GIVEN INFORMATION:
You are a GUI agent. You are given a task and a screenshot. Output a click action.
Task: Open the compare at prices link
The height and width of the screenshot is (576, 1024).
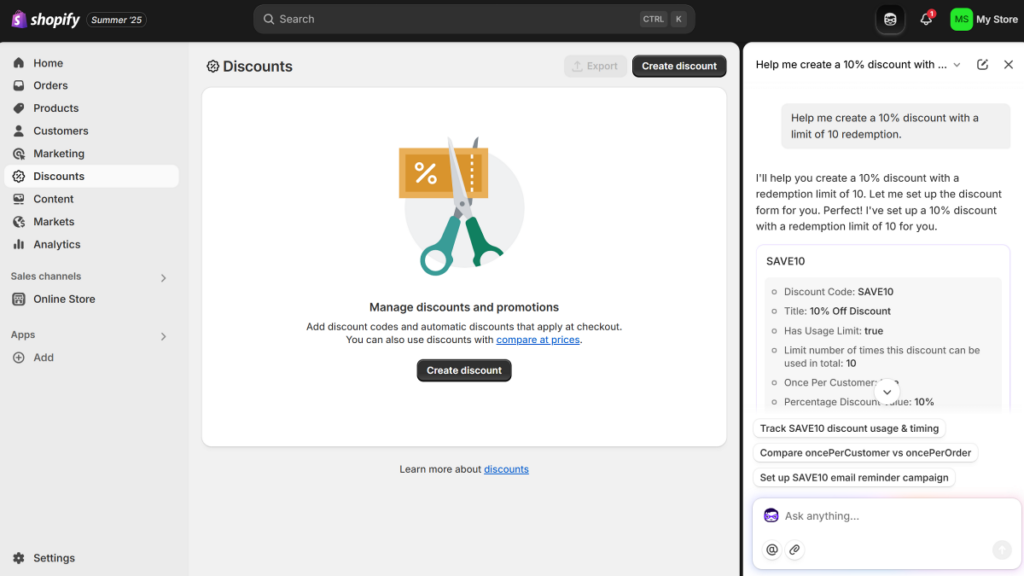538,339
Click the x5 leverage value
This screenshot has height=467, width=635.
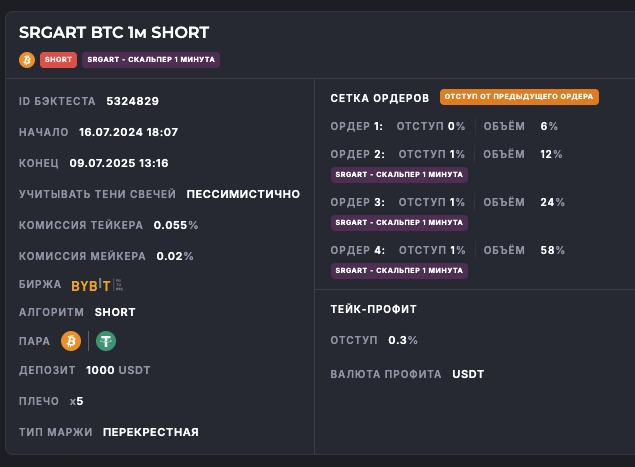click(77, 401)
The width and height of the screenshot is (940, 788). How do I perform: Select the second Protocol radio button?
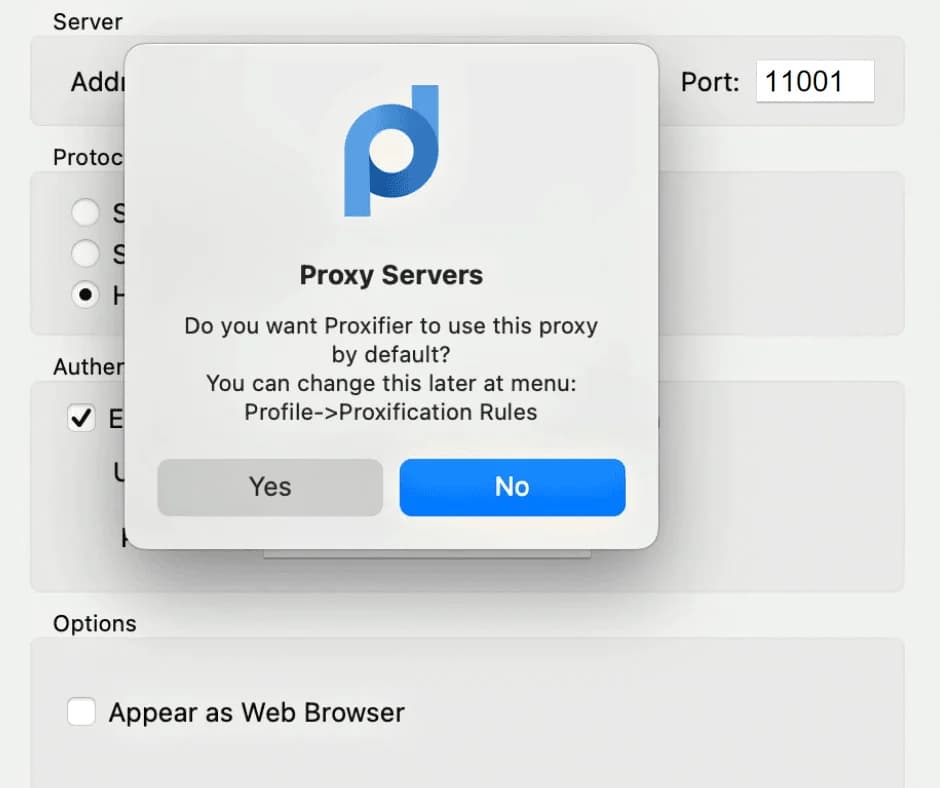pyautogui.click(x=86, y=253)
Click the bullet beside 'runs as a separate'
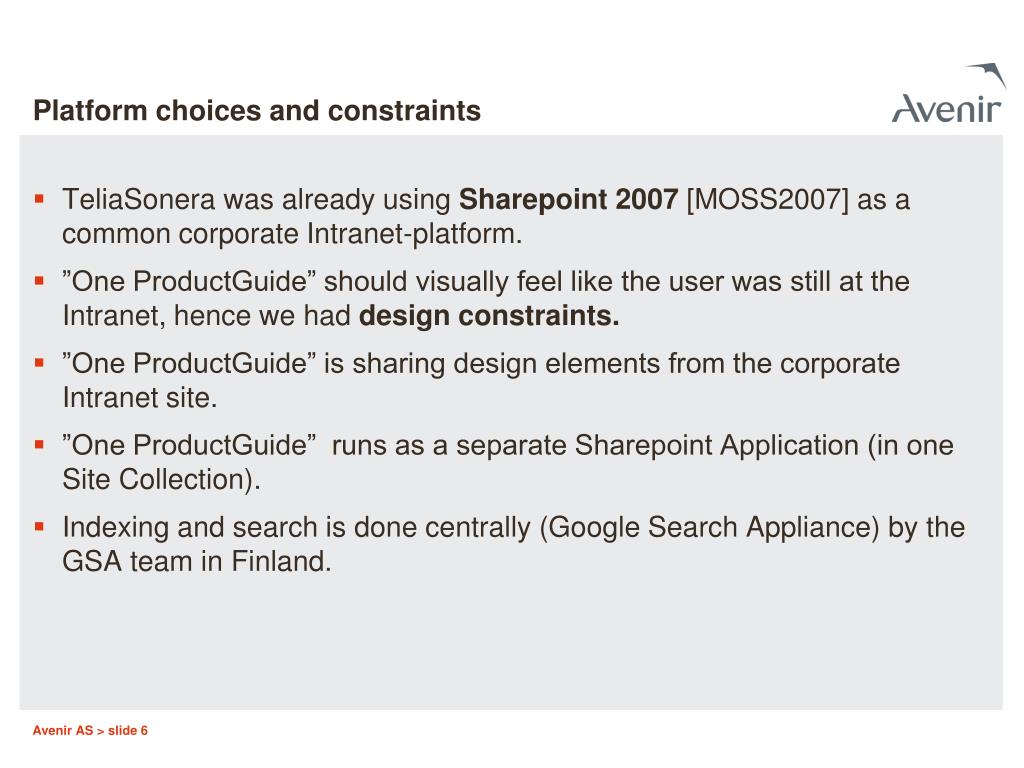 [x=39, y=445]
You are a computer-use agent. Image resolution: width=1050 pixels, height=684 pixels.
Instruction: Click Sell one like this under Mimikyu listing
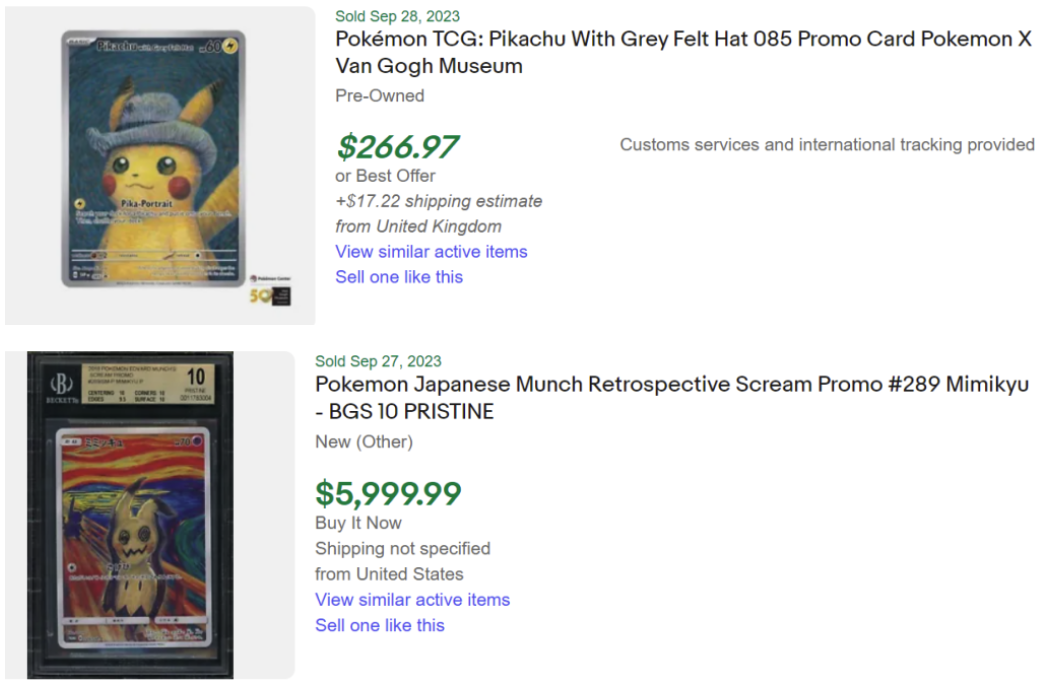click(379, 625)
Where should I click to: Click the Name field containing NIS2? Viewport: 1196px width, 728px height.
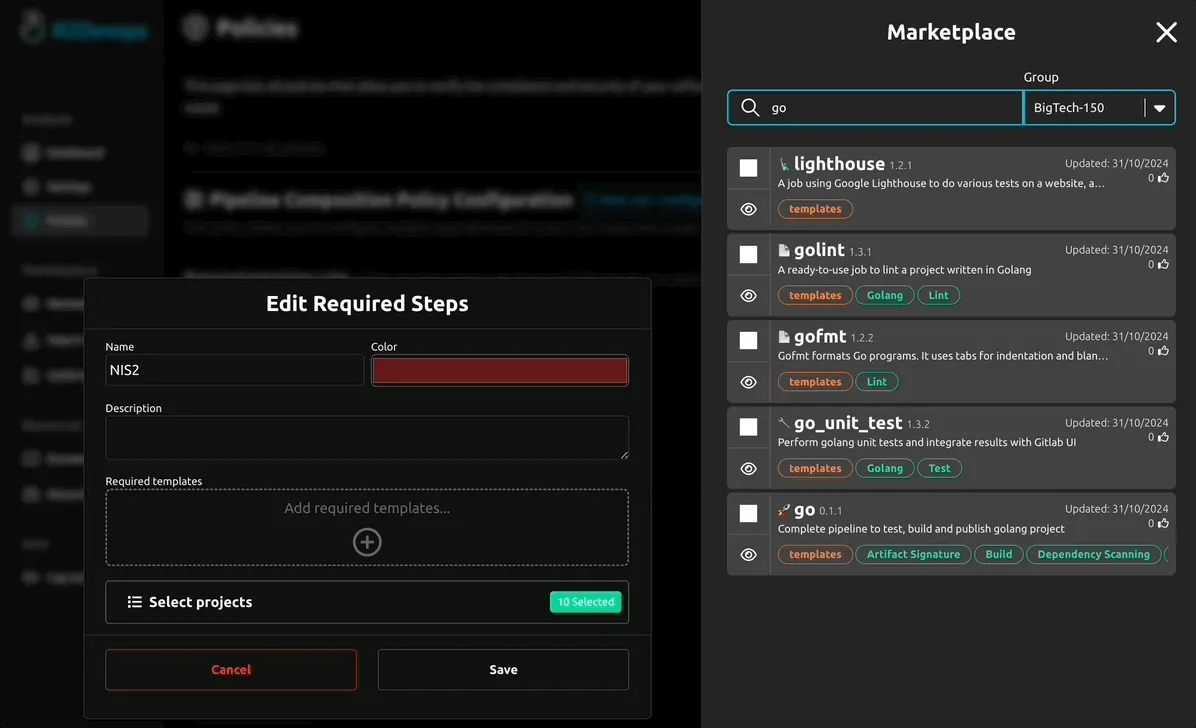[233, 369]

TASK INSTRUCTIONS:
List each line of the records that holds the string "agent".

RESPONSE FOR THIS EXERCISE:
You are a GUI agent. You are given a task and a screenshot. Output a click action.
You are a computer-use agent. Image resolution: width=1050 pixels, height=684 pixels.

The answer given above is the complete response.